Fernanda A.L. Silva-Alvim, Jing An, Jonas C. Alvim, Ombretta Foresti, Alexandra Grippa, Alexandra Pelgrom, Thomas L. Adams, Chris Hawes, and Jurgen Denecke

The Plant Cell, 2018

Questions/gaps addressed:

  • How do the cascade of interactions between KDEL ligands, ERD2, G-proteins, and protein kinase A, explain the transport of K/HDEL proteins back to the ER?

Key methods:

  • Fusion protein Amy-HDEL (Barley α-amylase (Amy)) as cargo. Cotransfection with increasing amounts of ERD2a reduced the partial secretion of Amy-HDEL.

  • Used a hybrid/ fusion ERD2 construct (NbERD2ab)- N term and 4 TMs of Erd2a + 4 TM and C term of Erd2b. Fusion effective in retention of Amy-HDEL. The two forms are interchangeable.

  • Fluorescent reporters: ST-YFP or ST-YFP-HDEL. Agrobacterium tumefaciens-mediated transient expression in infiltrated tobacco leaf epidermis cells followed by confocal laser scanning microscopy.
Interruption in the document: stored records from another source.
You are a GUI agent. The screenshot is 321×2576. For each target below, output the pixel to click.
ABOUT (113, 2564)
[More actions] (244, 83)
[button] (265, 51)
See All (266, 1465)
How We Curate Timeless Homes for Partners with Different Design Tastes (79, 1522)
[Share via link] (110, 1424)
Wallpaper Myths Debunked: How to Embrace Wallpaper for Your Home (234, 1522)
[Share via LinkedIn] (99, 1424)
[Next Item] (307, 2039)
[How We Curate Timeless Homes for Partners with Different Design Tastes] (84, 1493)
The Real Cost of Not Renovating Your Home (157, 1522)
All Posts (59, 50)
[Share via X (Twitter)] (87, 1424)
ST-YFP predominantly at the Golgi, ST-YFP-HDEL retained in the ER. Overexpression of Amy-HDEL caused a partial redistribution of ST-YFP-HDEL to the Golgi.

  • N- and C-terminal YFP tagged Erd2: Erd2-YFP at eR+ Golgi. YFP-Erd2 predominantly ER. Both defective in Amy-HDEL retention. Tagging kills Erd2 function. Addition of N-terminal signal peptide and a short decapeptide harboring an N-linked glycosylation site, secYFP-Erd2, is only at the Golgi but is non-functional.
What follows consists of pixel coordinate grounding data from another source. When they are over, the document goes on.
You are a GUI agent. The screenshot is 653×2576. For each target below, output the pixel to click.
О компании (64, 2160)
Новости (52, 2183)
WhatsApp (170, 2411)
  • Addition of an N-terminal transmembrane domain to Erd2, similar to the one in Erp1, (cytosolic YFP followed by an additional TMD) results in Golgi localization, and is partially functional for Amy-HDEL retention. Overexpression of Amy-HDEl does not result in ER re-localizatio of Erd2.

  • C-tail mutations:

    • dileucine in the C-tail: mutation kills Amy-HDEL retention. The mutant localizes to the ER + Golgi.
    • deletion mutant lacking the last predicted TM domain and the cytosolic tail of Erd2. Mutant in the ER.

Major takeaways:

  • Tetrapeptides KDEL and HDEL both prevent reporter protein secretion equally well in plant cells.

  • Both N- and C-terminal fluorescent tagging interferes with ERD2 activity.

  • N-terminal tagging of ERD2 can result in Golgi-localized fluorescent fusions as long as the ERD2 N terminus is lumenal. The lumenal N term needs to remain unobstructed for function.

  • Golgi residency and biological function require a conserved dileucine motif interrupted with a nonconserved amino acid (LXL) near the Erd2 C terminus.